This book attempts to fill the gap in connecting distributionally relevant identifications to the stance regarding pro-poor policies. Part of the challenge is that the willingness to make sacrifices that entail income losses and other risks is often fragile, in light of the capacity to rationalize self-serving behavior. We must presume that compelling reasons – whether practical or ethical – are necessary for prosperous people to be willing to make sacrifices for people beyond those with whom they most immediately identify. Thus, to guide the formulation of pro-poor government policies, this book applies understandings of psychological dynamics to determine:

  • circumstances in which the non-poor consider the relevant poor as deserving, which depends on stereotypes held about the poor, the overlap of the identifications of the non-poor with the poor, and understandings of why poverty exists.

  • whether seeking individual or ingroup self-esteem can heighten the salience of more inclusive ingroup identifications.

  • whether the desire for ingroup self-esteem results in denigrating the poor in order to affirm the superiority of the ingroup, or self-esteem is more potently reinforced by generosity toward the poor.

  • whether those whose support is pivotal for an initiative doubt that it would help the poor, or believe that it would result in unacceptably high damage to the pivotal group; both depend on confidence in the intentions and competence of the government.

  • whether polarization and resentment that threaten to bring about growth-paralyzing conflict can be reduced by altering mental scripts, rectifying misperceptions of income-distribution trends, diminishing negative stereotypes, broadening salient identifications, or reducing the perception of victimization.

  • whether appeals based on raw impulse, instrumental rationality, and conscience can be directed to strengthen altruism applied to support pro-poor policy initiatives.

These understandings can be the basis for determining how to change perspectives, time new initiatives, select the tactics for publicizing them, and know which initiatives are unlikely to succeed.

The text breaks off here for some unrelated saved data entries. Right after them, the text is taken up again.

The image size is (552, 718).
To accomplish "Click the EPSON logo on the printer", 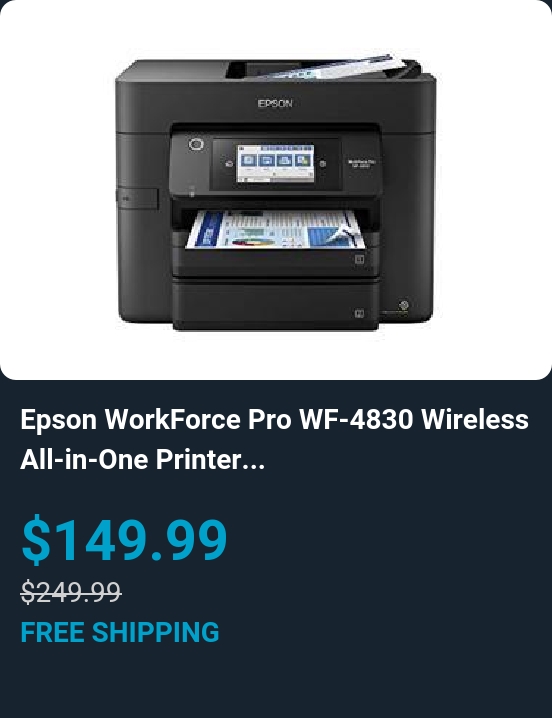I will click(275, 103).
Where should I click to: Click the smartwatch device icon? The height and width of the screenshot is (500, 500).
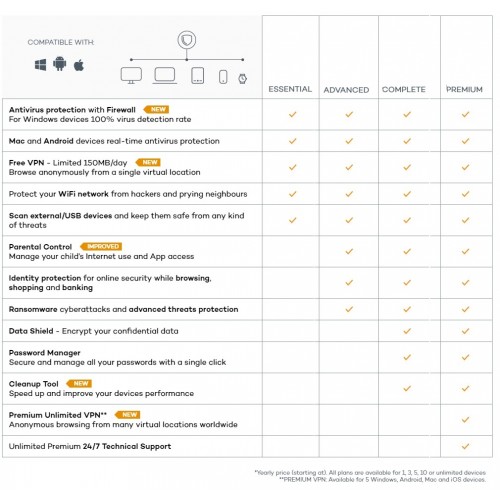pyautogui.click(x=243, y=79)
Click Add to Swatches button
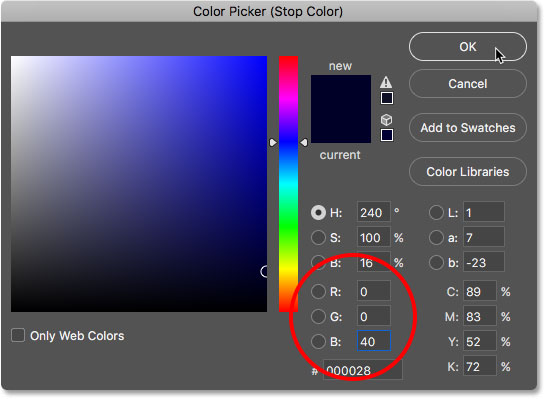The height and width of the screenshot is (399, 545). pos(468,128)
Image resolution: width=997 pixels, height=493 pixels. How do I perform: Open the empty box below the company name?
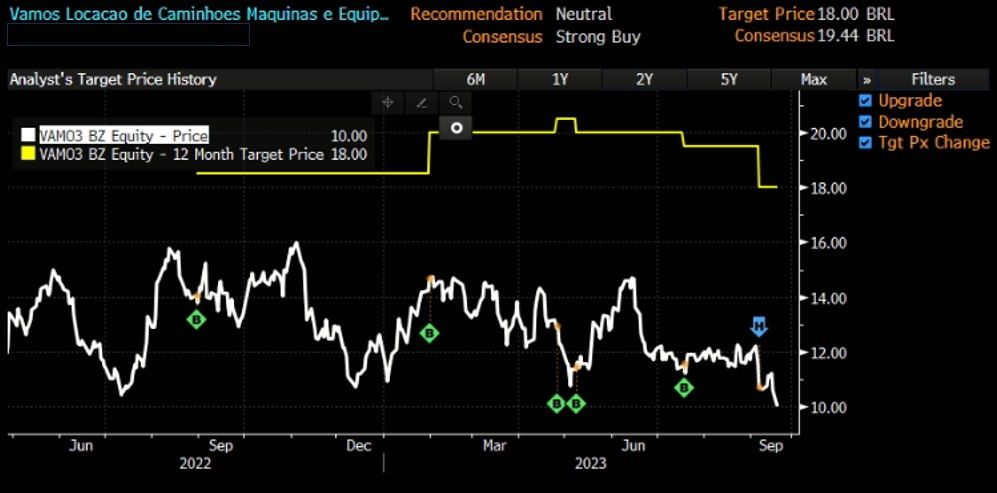[x=128, y=36]
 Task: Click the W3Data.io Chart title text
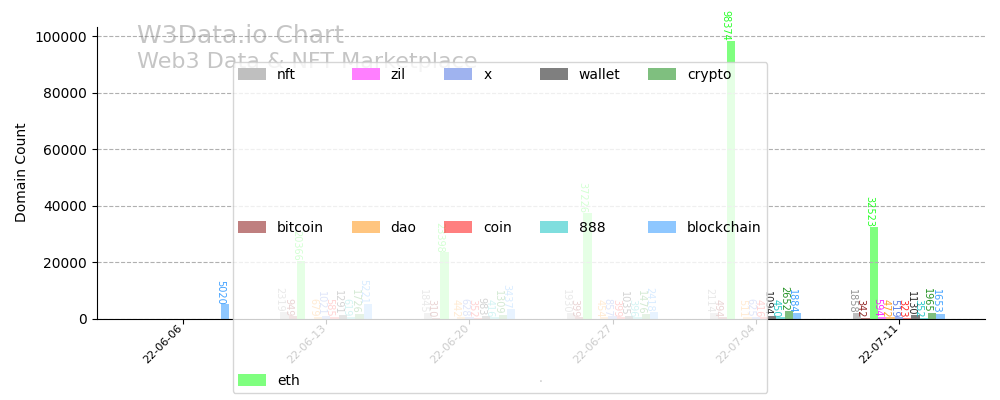point(240,36)
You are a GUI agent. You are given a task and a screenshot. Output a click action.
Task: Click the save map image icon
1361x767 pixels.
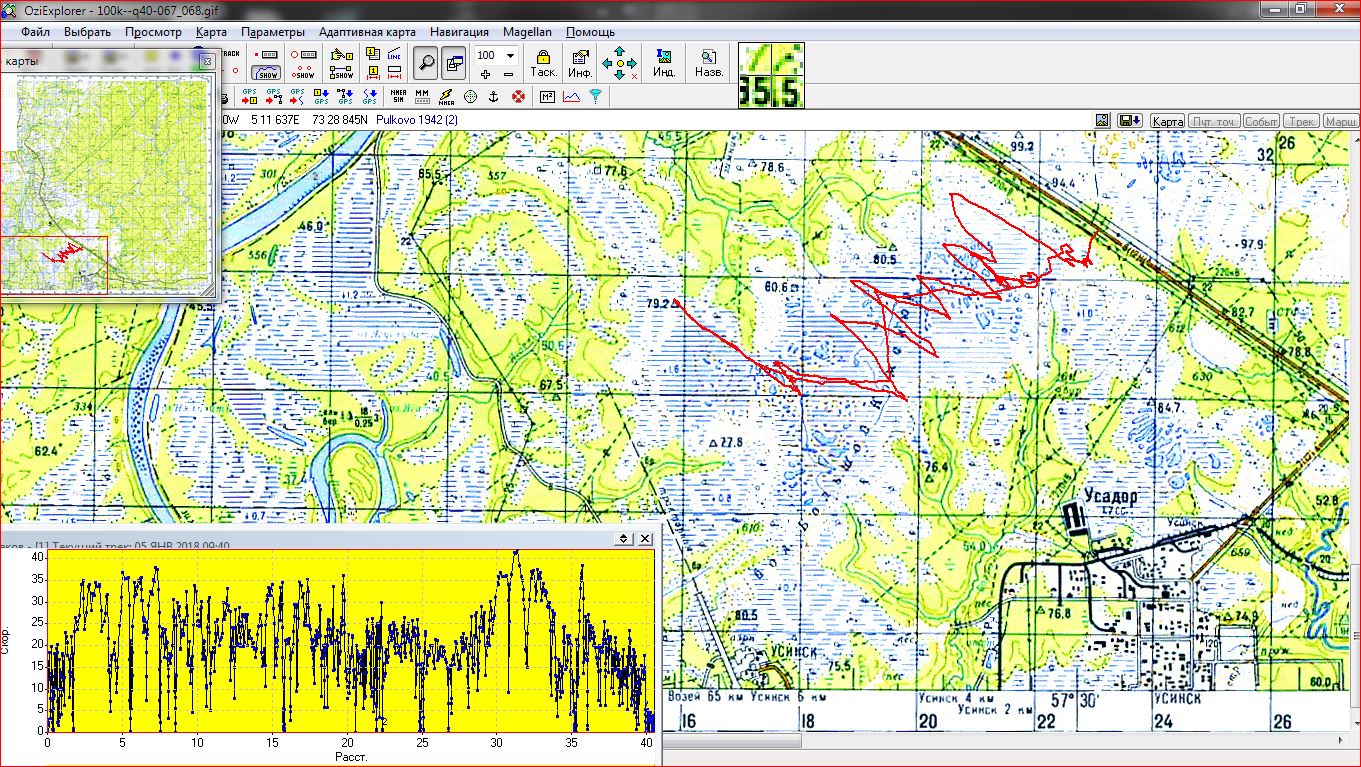[x=1103, y=121]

As this suggests, scaling up from individual attributes associated with pro-social behavior to group behaviors in the policy process requires a much broader set of considerations. Psychological insights must be folded into the real-world contexts of policy debates, intergroup confrontations, skepticism, effectiveness of government initiatives, and so on. Yet, these contexts are not engaged in the experiments that underlie much of social psychology. Our analysis, therefore, must incorporate assessments of how people understand and react to the socioeconomic and political circumstances of their countries.

How People Shape Poverty Alleviation Policies

People influence the degree to which government policies address poverty alleviation in more ways than most people realize. Policymakers may have their own predispositions to assist the poor, from pro-social sentiments, from emotional or strategic linkages with the poor, from the motive to preempt disruption, or from a farsighted effort to improve overall productivity. Or it may come from pro-social predispositions held by a large enough segment of politically powerful actors to make the enactment of pro-social policies a political advantage. However, pro-poor commitment of government leaders by itself is rarely enough. Such policies require the forbearance of some of the non-poor. Even authoritarian leaders cannot enact policies without some fraction of the non-poor in favor of such policies: the groups on which authoritarian leaders depend politically, the bureaucracy, and other non-poor elements of the state.

Many actions by citizens can contribute to poverty alleviation:

  • Supporting pro-poor political parties, movements, or factions, as long as they are not so extreme as to provoke growth-crushing destructive conflict and disinvestment.

  • Supporting nongovernmental organizations or other movements that contribute directly to poverty alleviation or pressure government to adopt moderately progressive poverty alleviation measures.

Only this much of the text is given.